■ Written task
Convert the material below into a Markdown table with two columns, Row and Line. Number each non-blank line in Row, put its text in Line, and leave out blank lines.

■ Records
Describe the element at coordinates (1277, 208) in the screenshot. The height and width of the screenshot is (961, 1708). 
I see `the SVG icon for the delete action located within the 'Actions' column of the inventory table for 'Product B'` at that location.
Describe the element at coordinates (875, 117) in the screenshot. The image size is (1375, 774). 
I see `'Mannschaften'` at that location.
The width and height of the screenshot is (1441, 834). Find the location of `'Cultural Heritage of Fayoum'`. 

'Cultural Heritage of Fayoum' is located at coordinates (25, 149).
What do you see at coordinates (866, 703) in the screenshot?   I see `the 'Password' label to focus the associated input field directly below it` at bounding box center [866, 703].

■ Full response
| Row | Line |
|---|---|
| 1 | Describe the element at coordinates (1277, 208) in the screenshot. The height and width of the screenshot is (961, 1708).  |
| 2 | I see `the SVG icon for the delete action located within the 'Actions' column of the inventory table for 'Product B'` at that location. |
| 3 | Describe the element at coordinates (875, 117) in the screenshot. The image size is (1375, 774).  |
| 4 | I see `'Mannschaften'` at that location. |
| 5 | The width and height of the screenshot is (1441, 834). Find the location of `'Cultural Heritage of Fayoum'`.  |
| 6 | 'Cultural Heritage of Fayoum' is located at coordinates (25, 149). |
| 7 | What do you see at coordinates (866, 703) in the screenshot?   I see `the 'Password' label to focus the associated input field directly below it` at bounding box center [866, 703]. |